Pick out all lines of the entries that include the word "output" and copy them.

Stored items
*** Begin section ***
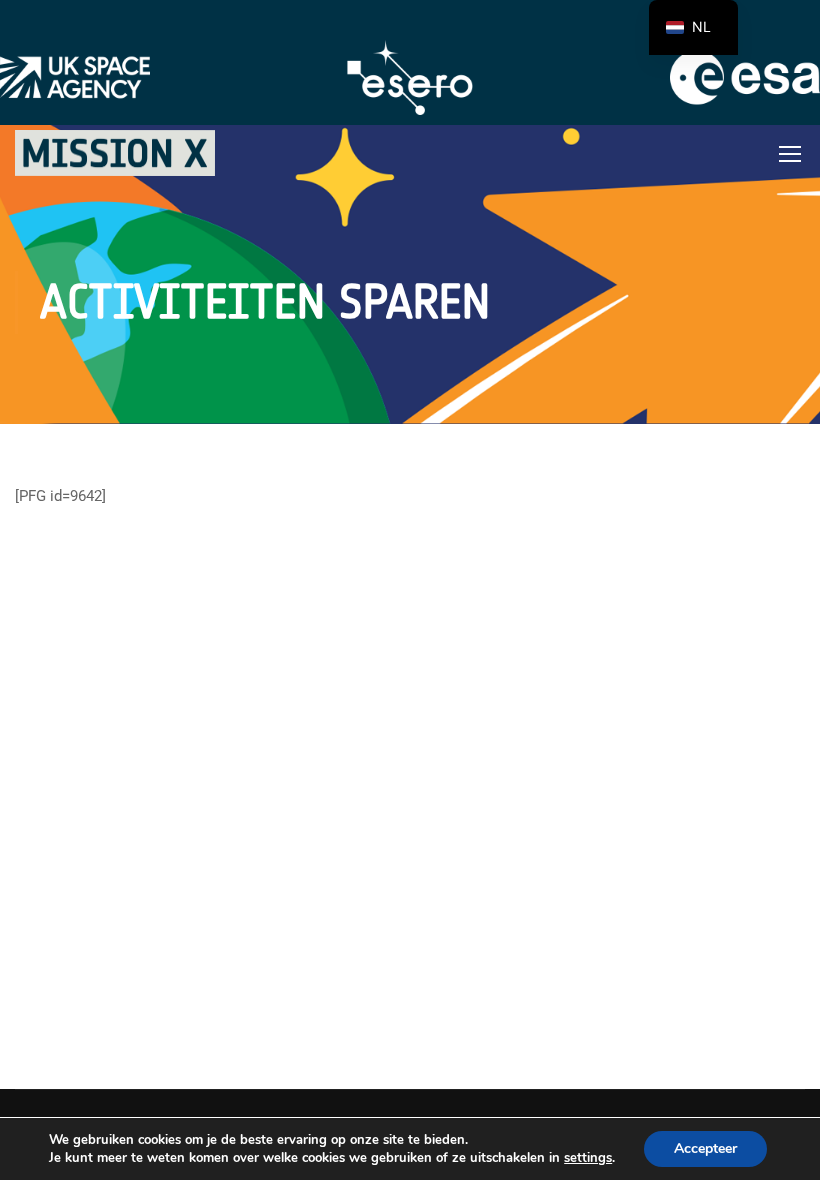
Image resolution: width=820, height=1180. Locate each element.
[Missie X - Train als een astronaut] (115, 153)
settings (588, 1158)
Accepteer (705, 1148)
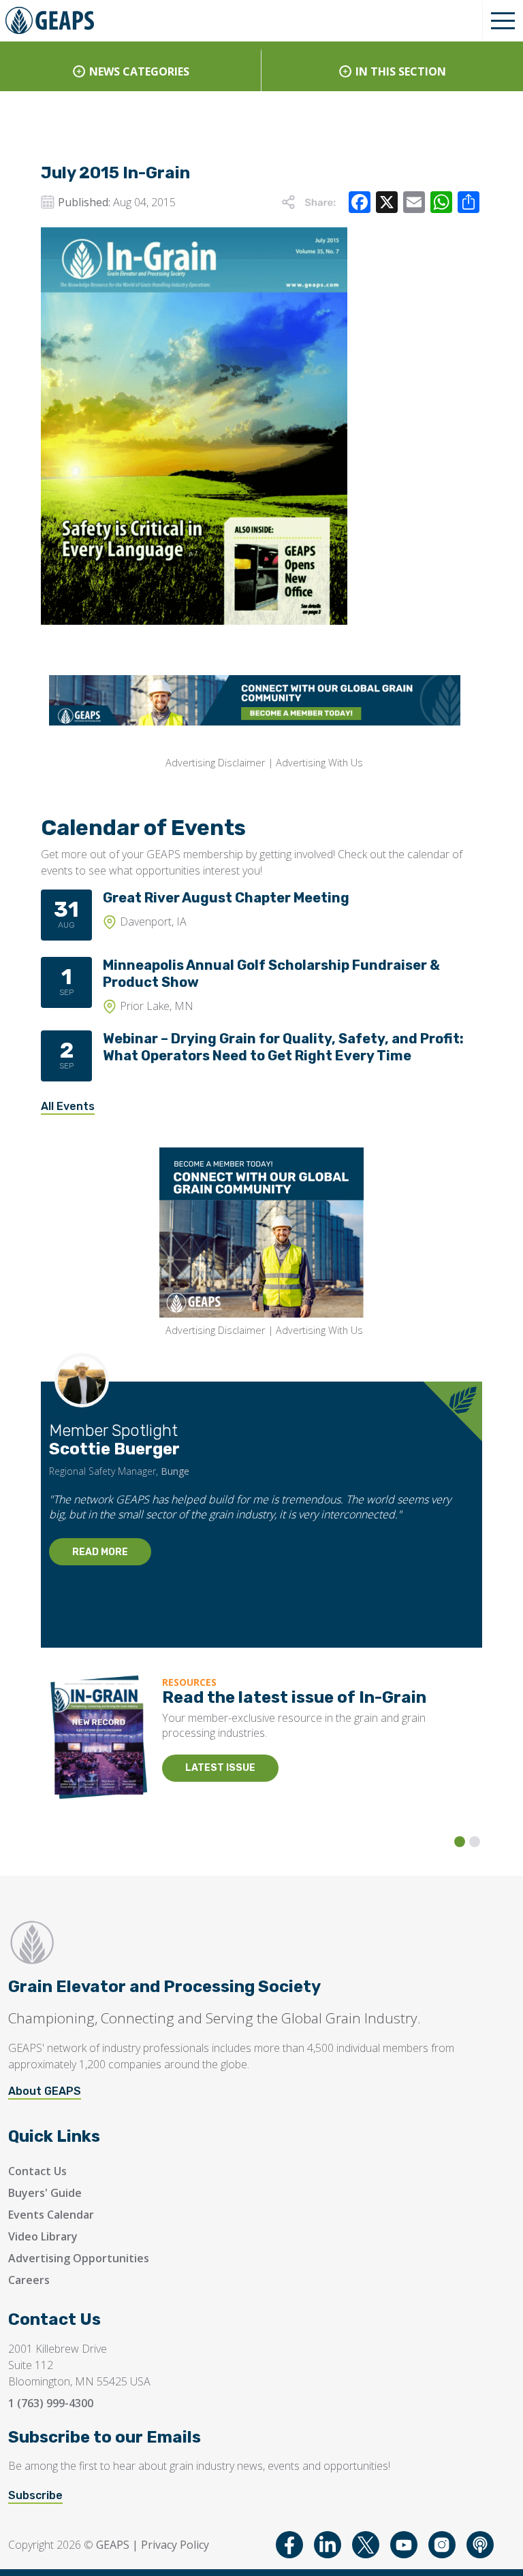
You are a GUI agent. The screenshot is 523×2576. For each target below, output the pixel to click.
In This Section (400, 71)
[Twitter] (365, 2544)
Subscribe (35, 2495)
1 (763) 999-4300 (50, 2403)
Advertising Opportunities (78, 2258)
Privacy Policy (175, 2544)
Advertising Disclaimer (215, 762)
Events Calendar (51, 2214)
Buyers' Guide (45, 2192)
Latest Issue (220, 1768)
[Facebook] (289, 2544)
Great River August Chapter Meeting (226, 898)
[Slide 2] (474, 1841)
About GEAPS (44, 2091)
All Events (68, 1106)
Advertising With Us (319, 762)
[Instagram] (442, 2544)
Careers (29, 2279)
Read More (100, 1552)
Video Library (43, 2236)
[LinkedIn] (327, 2544)
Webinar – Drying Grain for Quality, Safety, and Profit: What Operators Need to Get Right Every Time (283, 1047)
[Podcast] (480, 2544)
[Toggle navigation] (502, 20)
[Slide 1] (459, 1841)
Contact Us (37, 2171)
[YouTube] (403, 2544)
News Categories (139, 71)
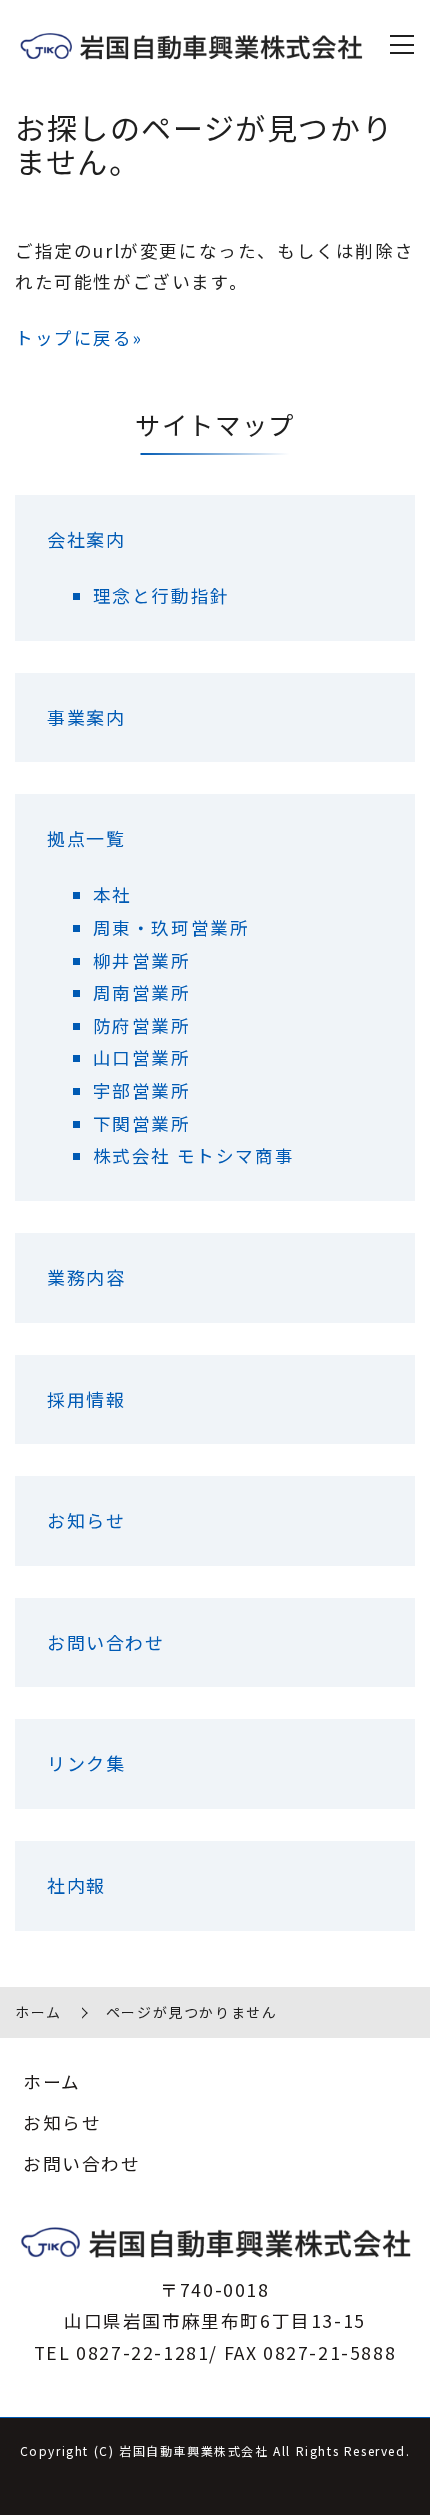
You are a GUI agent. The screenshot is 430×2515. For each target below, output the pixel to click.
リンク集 (86, 1763)
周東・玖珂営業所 (171, 927)
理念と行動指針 (161, 595)
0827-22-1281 (142, 2352)
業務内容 (86, 1277)
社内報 (76, 1885)
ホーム (38, 2012)
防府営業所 (142, 1025)
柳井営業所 (142, 960)
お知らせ (86, 1520)
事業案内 (86, 717)
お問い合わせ (106, 1642)
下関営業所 (142, 1123)
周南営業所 (142, 992)
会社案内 (86, 539)
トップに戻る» (78, 337)
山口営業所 (142, 1057)
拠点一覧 (86, 838)
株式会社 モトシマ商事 (194, 1155)
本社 (112, 894)
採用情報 (86, 1399)
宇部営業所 (142, 1090)
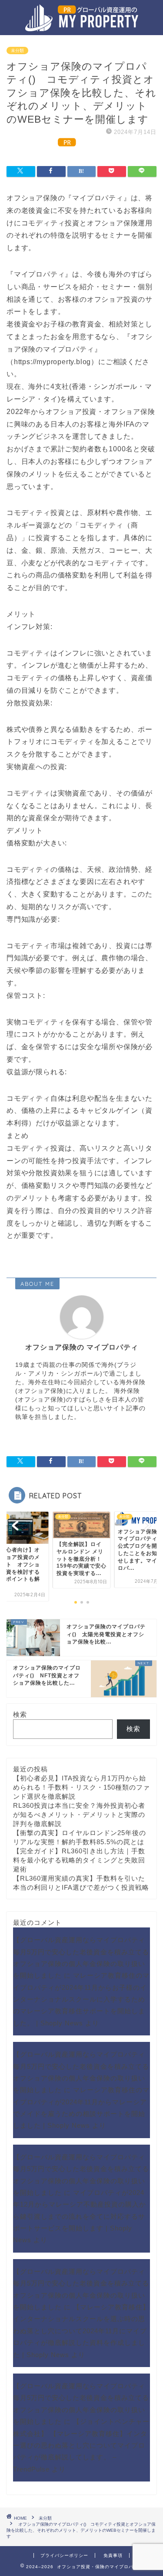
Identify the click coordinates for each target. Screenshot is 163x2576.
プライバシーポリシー (64, 2555)
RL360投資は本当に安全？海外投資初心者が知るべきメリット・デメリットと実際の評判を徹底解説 (79, 1814)
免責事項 (113, 2555)
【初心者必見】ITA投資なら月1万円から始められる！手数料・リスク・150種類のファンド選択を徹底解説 (81, 1787)
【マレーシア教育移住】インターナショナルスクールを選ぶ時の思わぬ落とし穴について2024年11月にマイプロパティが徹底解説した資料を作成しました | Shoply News (81, 2330)
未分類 (17, 50)
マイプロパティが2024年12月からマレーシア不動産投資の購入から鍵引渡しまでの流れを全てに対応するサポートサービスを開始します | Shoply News (79, 2216)
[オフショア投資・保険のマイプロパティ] (81, 26)
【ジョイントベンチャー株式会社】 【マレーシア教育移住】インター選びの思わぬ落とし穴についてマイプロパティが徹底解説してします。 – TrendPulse (81, 2445)
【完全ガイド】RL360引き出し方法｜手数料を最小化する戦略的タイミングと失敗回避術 (79, 1860)
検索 (20, 1714)
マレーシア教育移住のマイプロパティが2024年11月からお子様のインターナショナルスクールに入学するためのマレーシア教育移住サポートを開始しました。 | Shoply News (81, 1999)
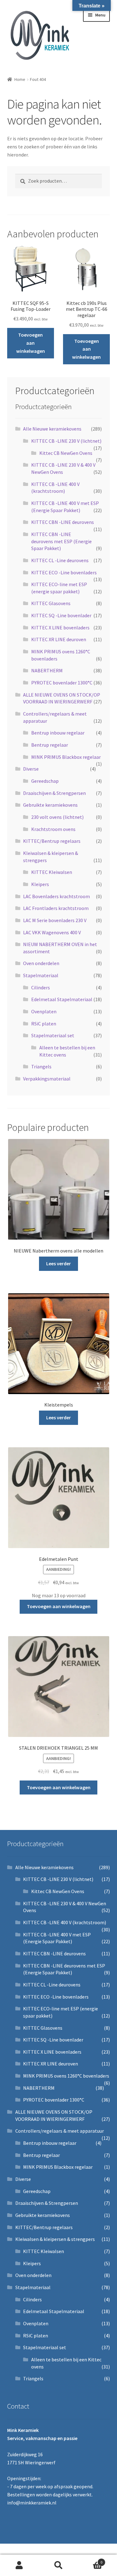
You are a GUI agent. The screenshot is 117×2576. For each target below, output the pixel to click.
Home (19, 79)
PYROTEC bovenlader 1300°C (61, 682)
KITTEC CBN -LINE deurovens (62, 522)
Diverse (31, 769)
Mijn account (19, 2565)
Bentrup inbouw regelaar (58, 733)
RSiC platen (43, 1023)
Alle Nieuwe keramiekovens (52, 429)
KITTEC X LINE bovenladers (60, 627)
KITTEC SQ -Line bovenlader (61, 615)
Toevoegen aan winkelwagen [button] (30, 343)
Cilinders (40, 987)
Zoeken (58, 2565)
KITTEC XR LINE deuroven (58, 639)
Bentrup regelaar (49, 745)
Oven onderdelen (41, 963)
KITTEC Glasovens (51, 603)
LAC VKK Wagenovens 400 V (52, 932)
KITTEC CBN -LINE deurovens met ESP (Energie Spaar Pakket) (61, 541)
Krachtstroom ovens (53, 829)
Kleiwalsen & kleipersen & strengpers (55, 2239)
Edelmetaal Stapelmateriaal (61, 999)
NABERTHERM (47, 670)
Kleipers (40, 884)
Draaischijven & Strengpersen (54, 793)
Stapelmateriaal (40, 975)
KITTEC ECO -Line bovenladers (64, 572)
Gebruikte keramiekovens (50, 805)
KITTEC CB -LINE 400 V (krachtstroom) (64, 1922)
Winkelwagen (90, 2559)
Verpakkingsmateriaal (47, 1079)
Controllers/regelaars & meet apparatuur (59, 2131)
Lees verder (58, 1263)
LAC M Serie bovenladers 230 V (54, 920)
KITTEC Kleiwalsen (51, 872)
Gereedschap (45, 781)
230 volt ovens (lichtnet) (57, 817)
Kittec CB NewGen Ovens (65, 453)
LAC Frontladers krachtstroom (56, 908)
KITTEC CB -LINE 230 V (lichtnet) (66, 441)
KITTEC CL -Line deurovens (60, 560)
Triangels (41, 1066)
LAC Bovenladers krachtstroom (56, 896)
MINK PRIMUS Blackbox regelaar (66, 757)
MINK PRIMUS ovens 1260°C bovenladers (66, 2076)
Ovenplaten (43, 1011)
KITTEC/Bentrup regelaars (51, 841)
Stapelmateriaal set (52, 1035)
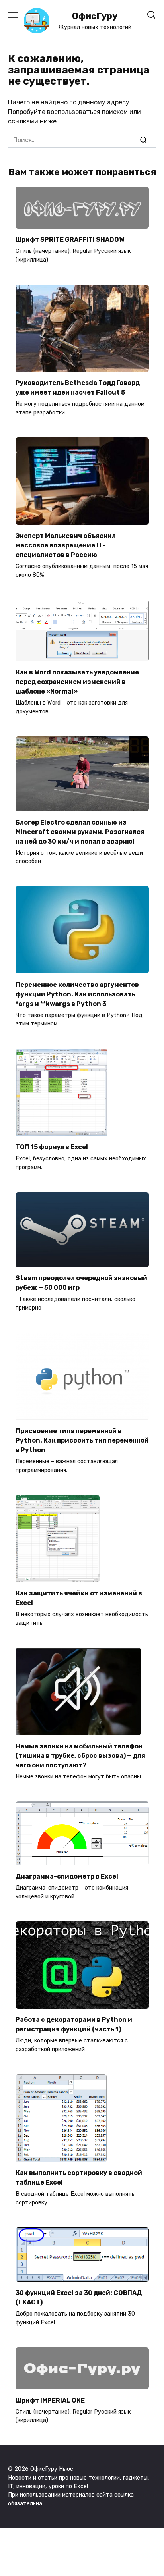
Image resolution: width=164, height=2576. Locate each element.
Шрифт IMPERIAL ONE (50, 2400)
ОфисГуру (94, 16)
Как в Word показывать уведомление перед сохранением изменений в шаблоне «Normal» (77, 682)
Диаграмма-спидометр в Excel (67, 1876)
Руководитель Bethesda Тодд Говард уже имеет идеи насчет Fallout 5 (78, 387)
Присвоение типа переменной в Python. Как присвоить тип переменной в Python (82, 1440)
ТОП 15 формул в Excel (52, 1147)
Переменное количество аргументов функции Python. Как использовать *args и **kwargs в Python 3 (77, 994)
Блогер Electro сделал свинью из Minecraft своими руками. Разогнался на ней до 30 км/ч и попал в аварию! (80, 831)
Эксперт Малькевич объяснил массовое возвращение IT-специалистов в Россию (66, 545)
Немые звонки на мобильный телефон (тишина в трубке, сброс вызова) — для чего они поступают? (80, 1755)
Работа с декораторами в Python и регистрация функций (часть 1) (74, 2024)
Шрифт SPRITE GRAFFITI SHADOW (70, 239)
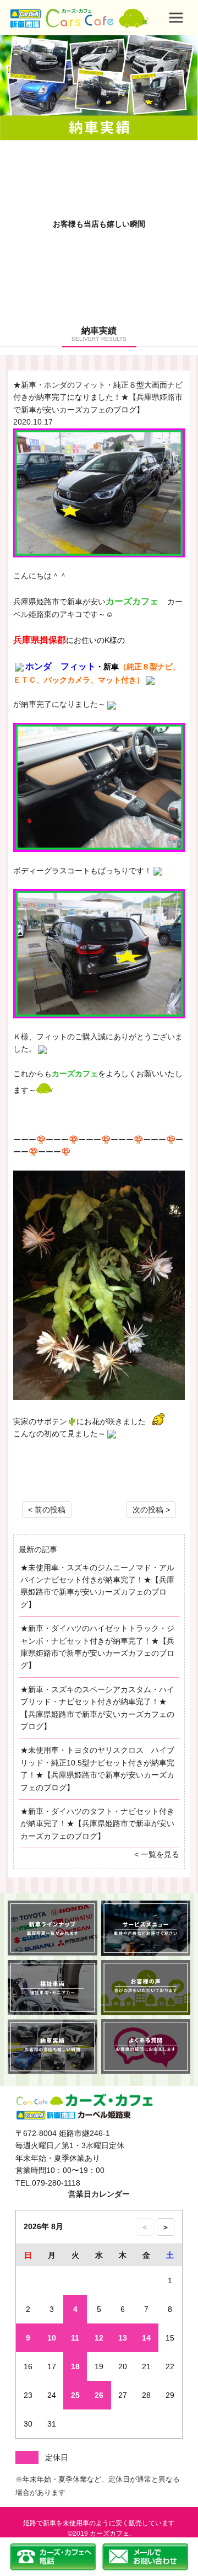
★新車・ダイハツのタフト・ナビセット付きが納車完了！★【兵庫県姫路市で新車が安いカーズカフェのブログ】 (97, 1823)
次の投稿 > (151, 1509)
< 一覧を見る (156, 1854)
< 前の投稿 (46, 1509)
*** End section ***
[Written response]:
You are a GUI agent. The screenshot is 523×2576. For each target below, output the pixel to click.
You are a GUI agent. The screenshot is 430×2515. For each target below, output the pixel to click.
You are a GUI agent. The screenshot is 117×2576. For each target below, output the pixel to click.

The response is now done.